I have had both, in fact I currently have one of each. My Winter White is a male and is extremely placid and laid back, even as a youngster he was easy to catch and hold,and nowhere near as nippy as Russians are. It's also fun to watch them change color in the winter(though not all do). Chinese are wonderful, I don't have a favorite hamster breed, but I must say that I have a VERY soft spot for these. I have only had females, but from the ones I've had I can say they're tiny, beautiful temprements(mine very rarely nipped), and happy to be handled. They can be fast, but more catchable than a roborovski, and they have tiny paws that cling to you more than other hamsters. In fact from my experience, once you have gotten them out they are quite happy to stay still and be petted, or climb up your hands/arms, rather than just wanting to get down and explore. Chinese are a lot more 'mouselike' than other hamsters in that their fairly thin and long, much 'flatter' than other breeds, and they have a tiny little tail giving the mousey appearance. I can put a pic of each up if you want an idea of their appearance/compare them.

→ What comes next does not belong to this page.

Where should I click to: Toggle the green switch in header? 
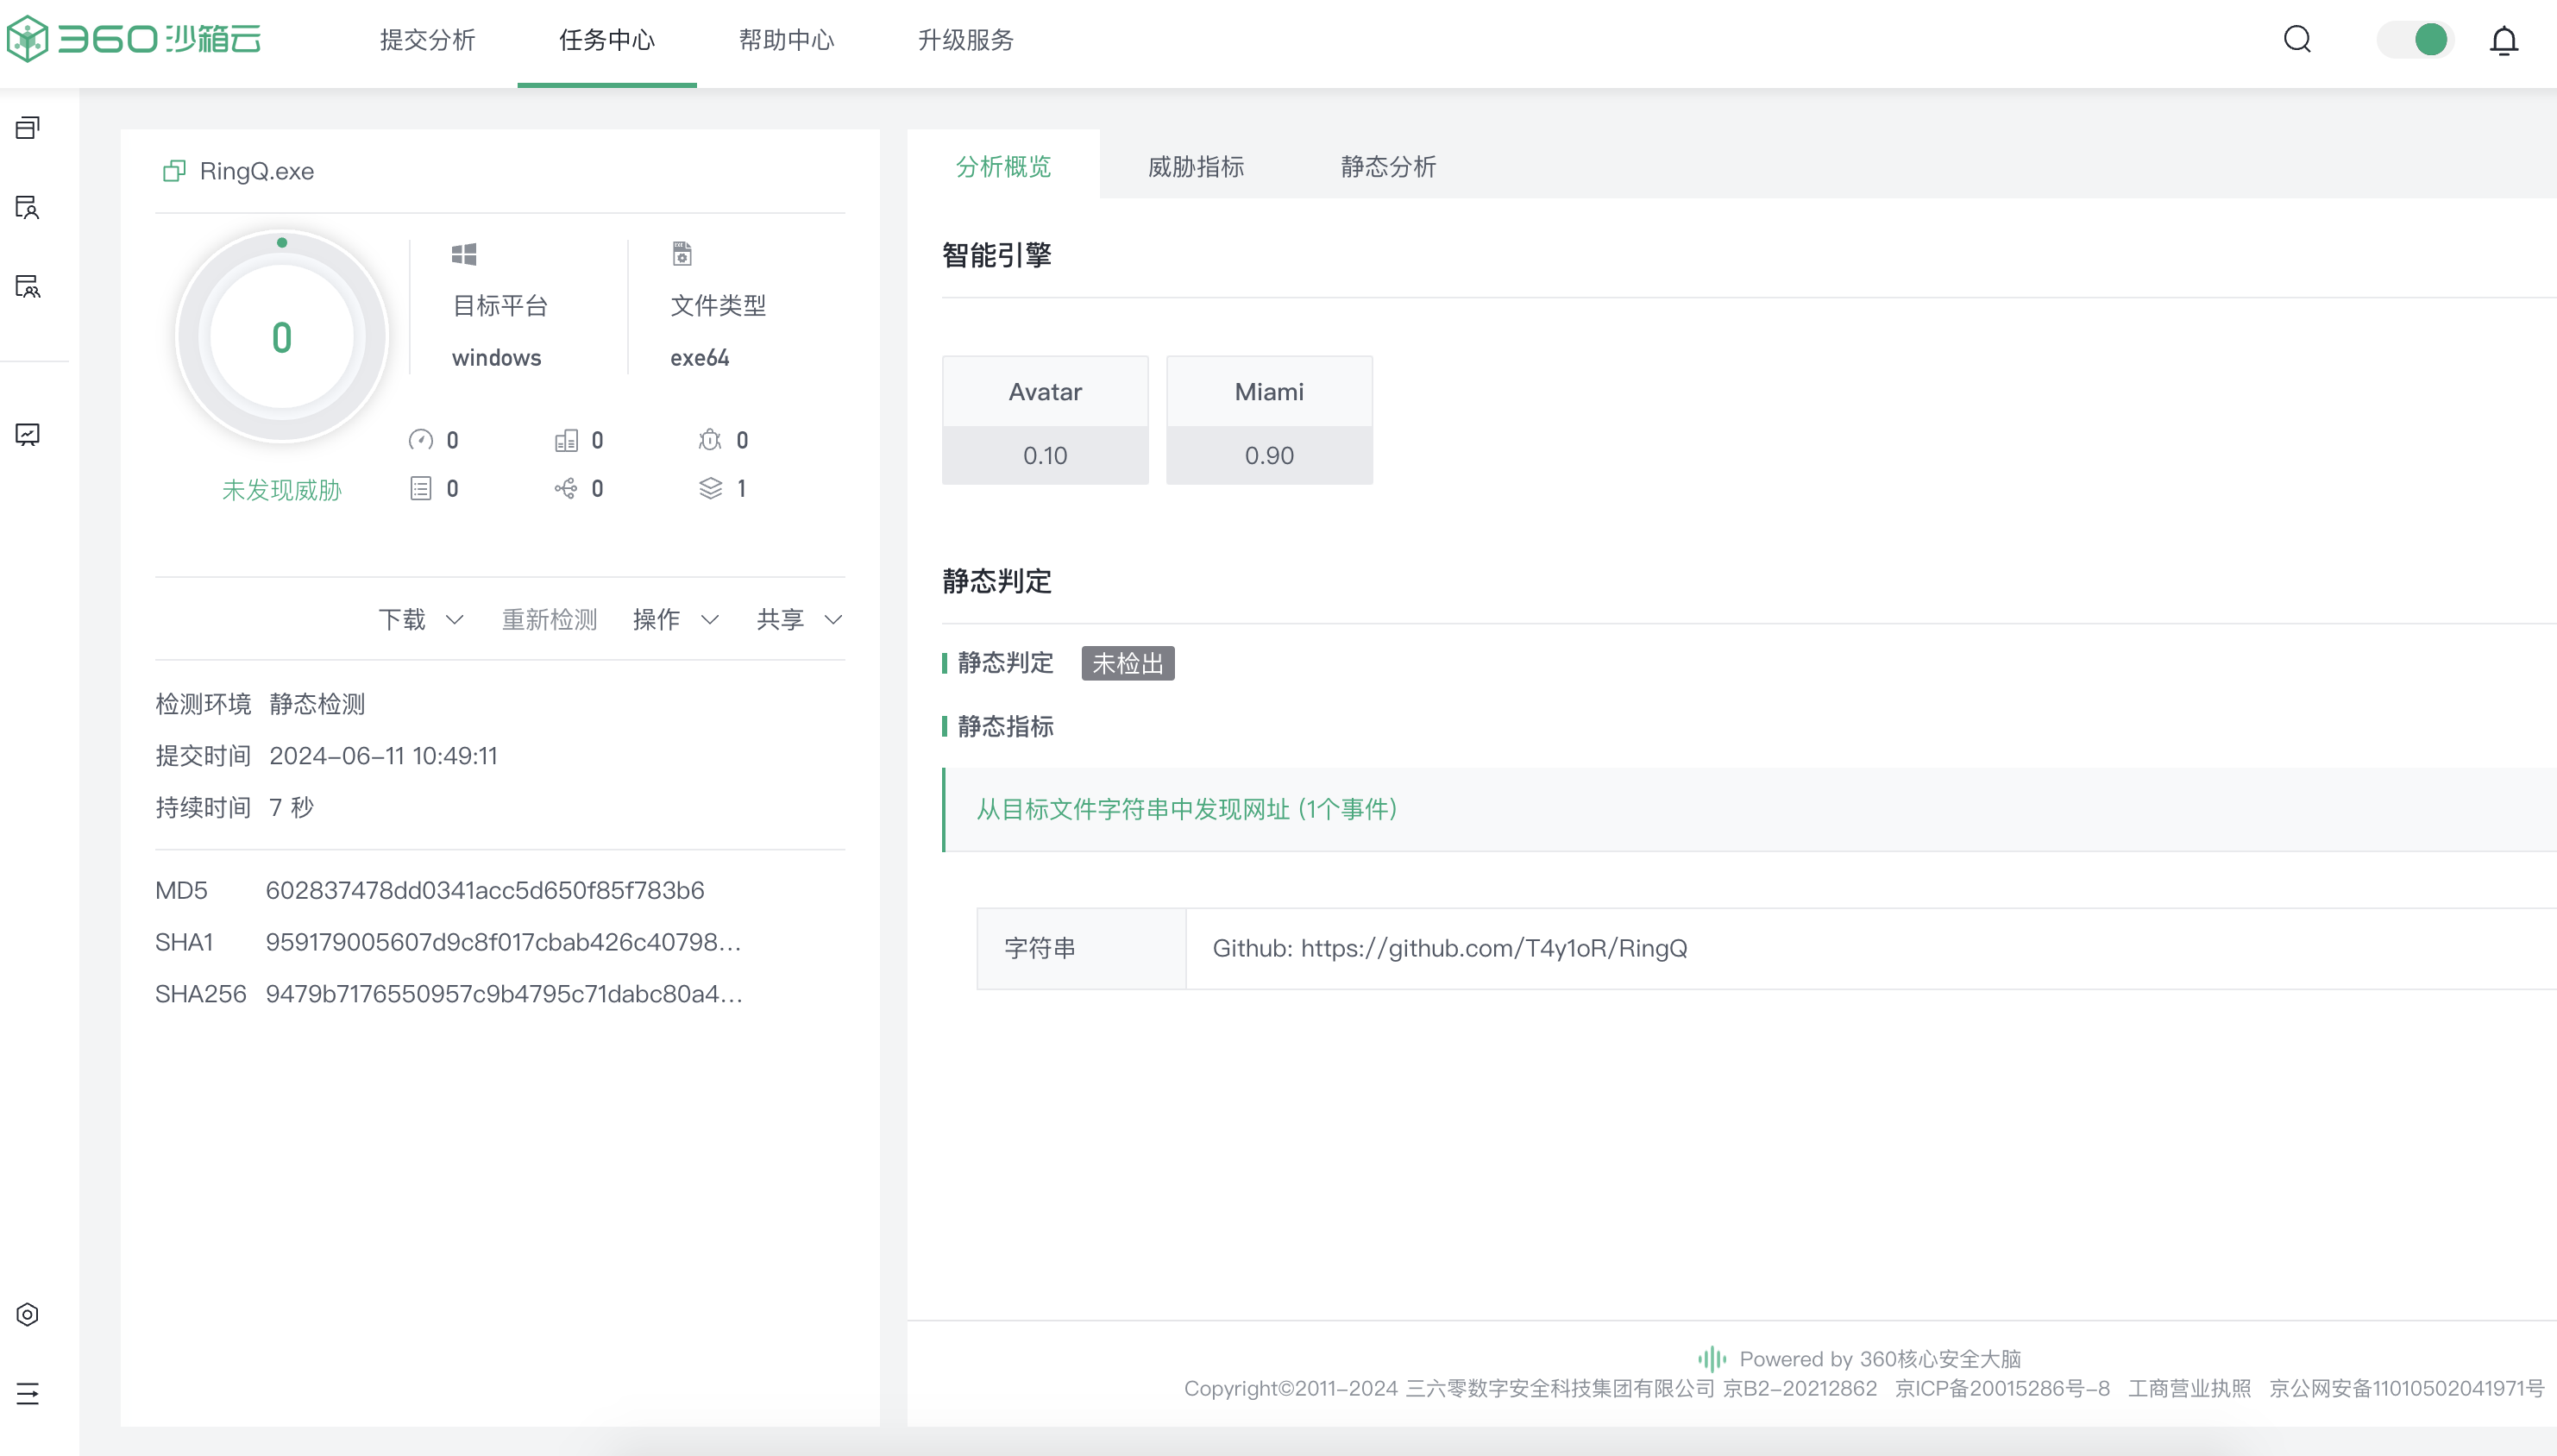point(2415,40)
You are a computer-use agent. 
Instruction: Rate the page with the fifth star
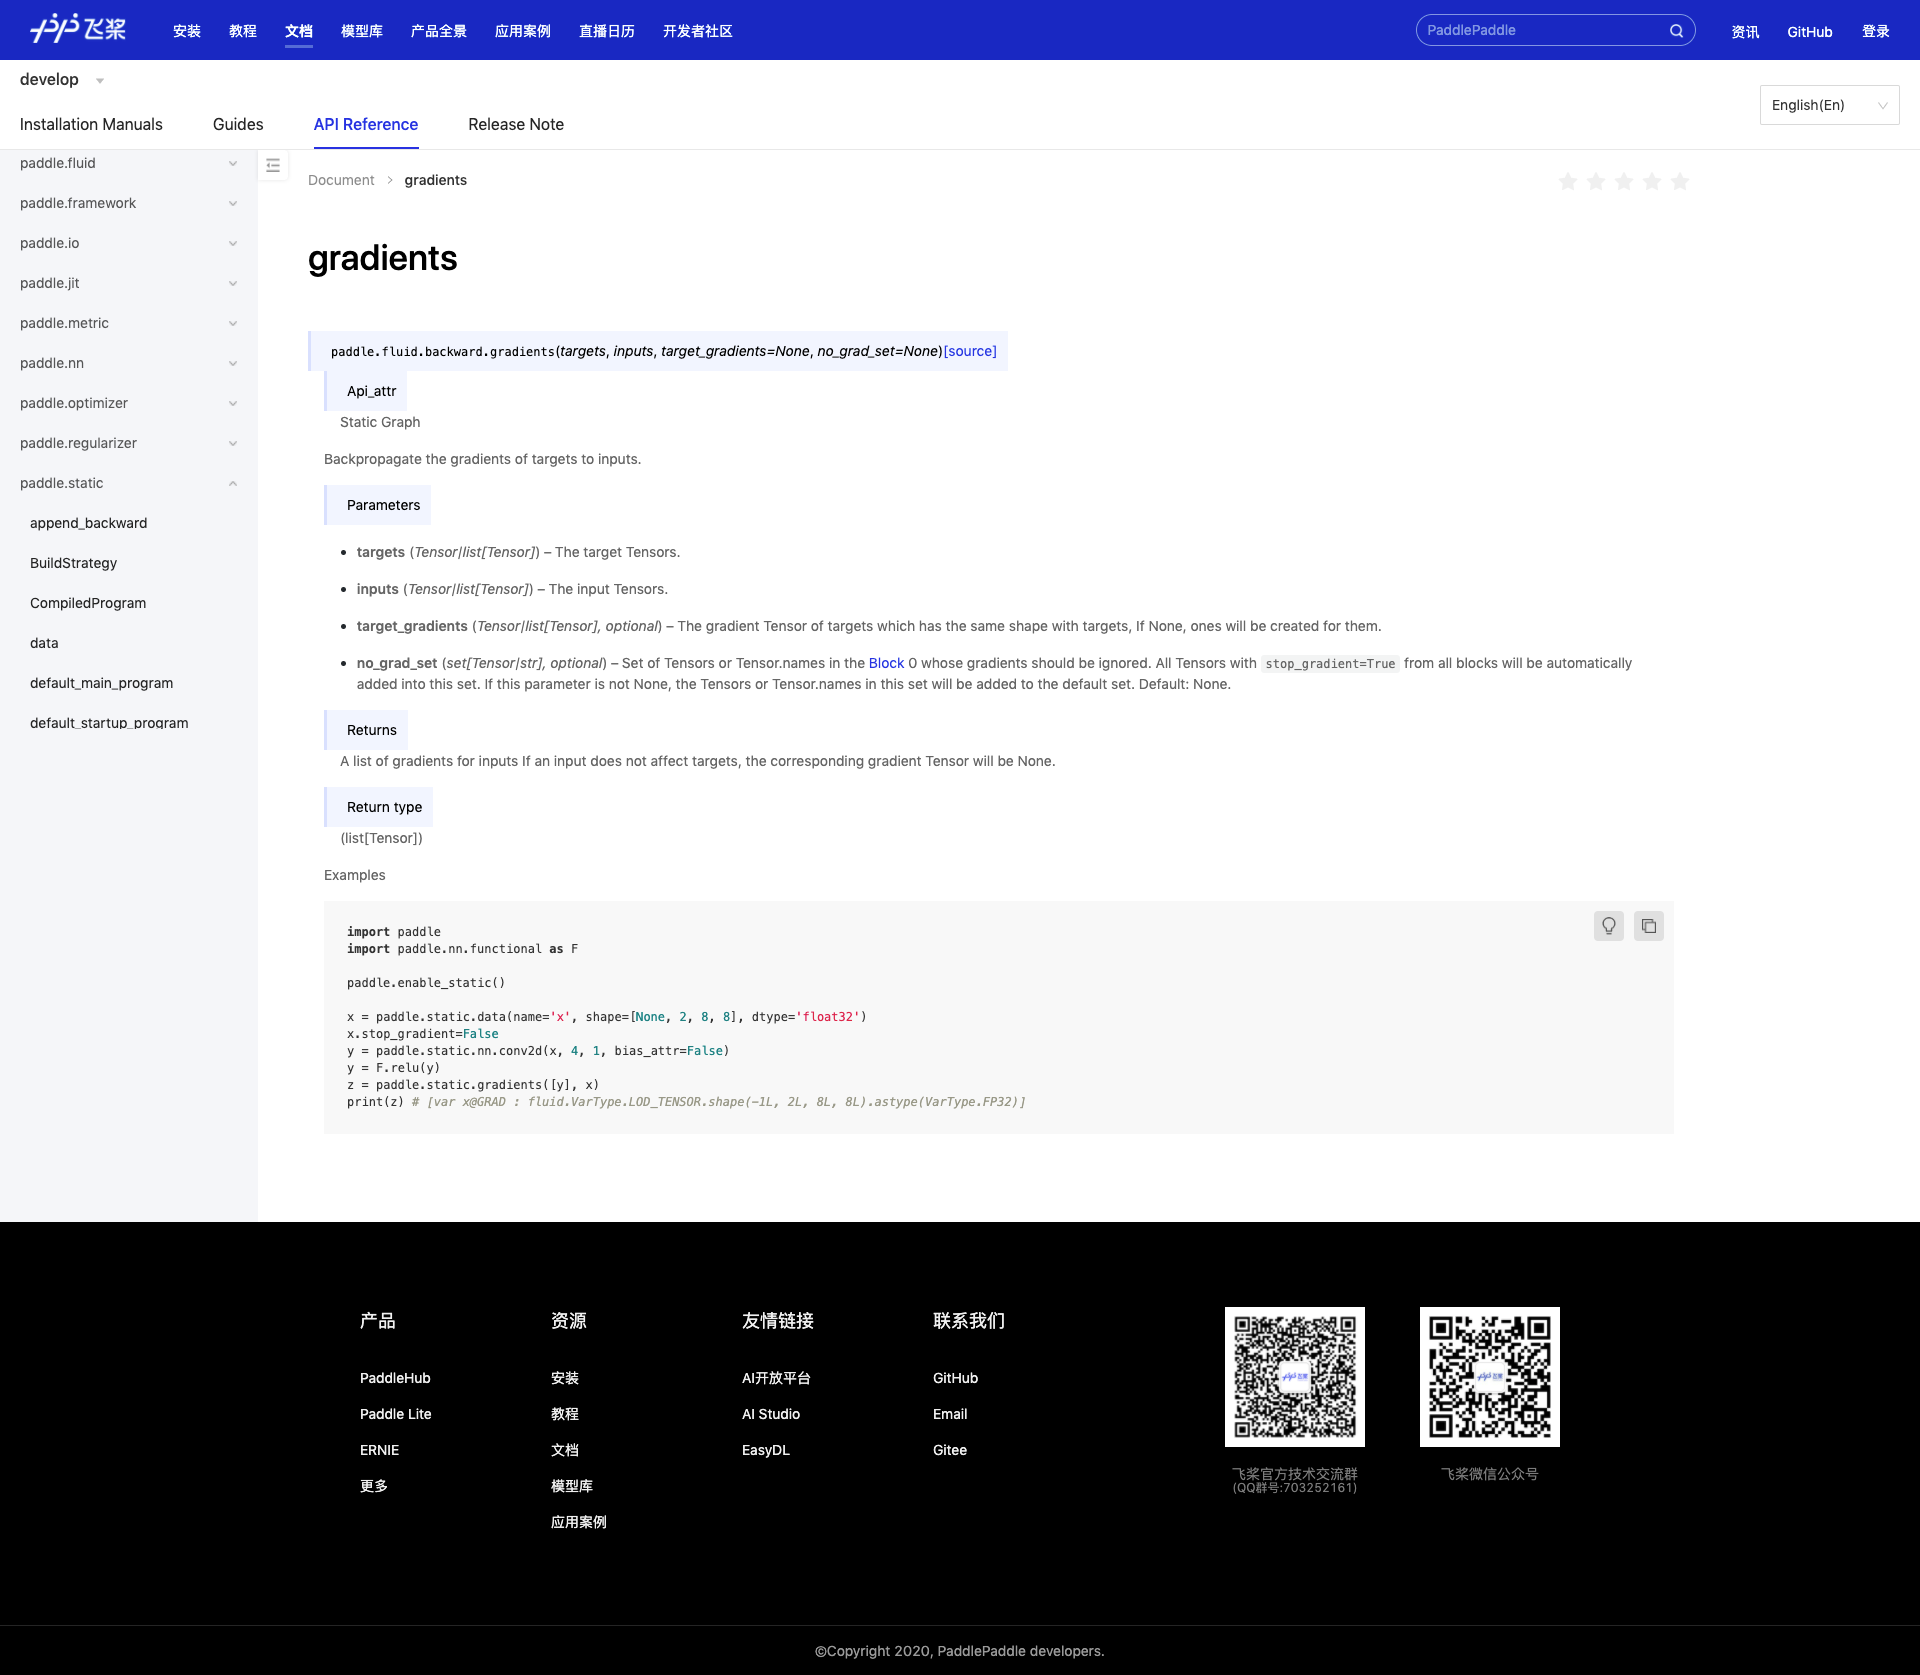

I would say both these breeds are the most laid back, handleable and friendliest out of the smaller hamster types. Chienese's are supposed to be longer lived than the other breeds, and my first one certainly outlived all my 40+ of my previous hammys. I think you'll have a great pet in whichever you choose, but I will say if I could only have one full stop, it would, without hesitation be a Chinese - there's just something about them

Oh and no your not to old to own or want another pet! One of the reasons I love having pets so much is that you can't 'outgrow' them! They're like much better versions of the toys/things you had and are afraid of admitting you still like. You can't still brush your barbie's hair, so you brush you dogs/rabbits/horses instead, and instead of arranging your doll's house you rearrange you hamster cages and NOBODY can ever say to you in a scornful voice "aren't you a bit old to be doing that/wanting one of those". IMHO pets keep you young!!!:thumbup::thumbup::thumbup:


----------



## LostGirl (Jan 16, 2009)

No advice on little hammies ive never owned them but your never too old to enjoy a pet if you feel you can cope with them imo have fun choosing!


----------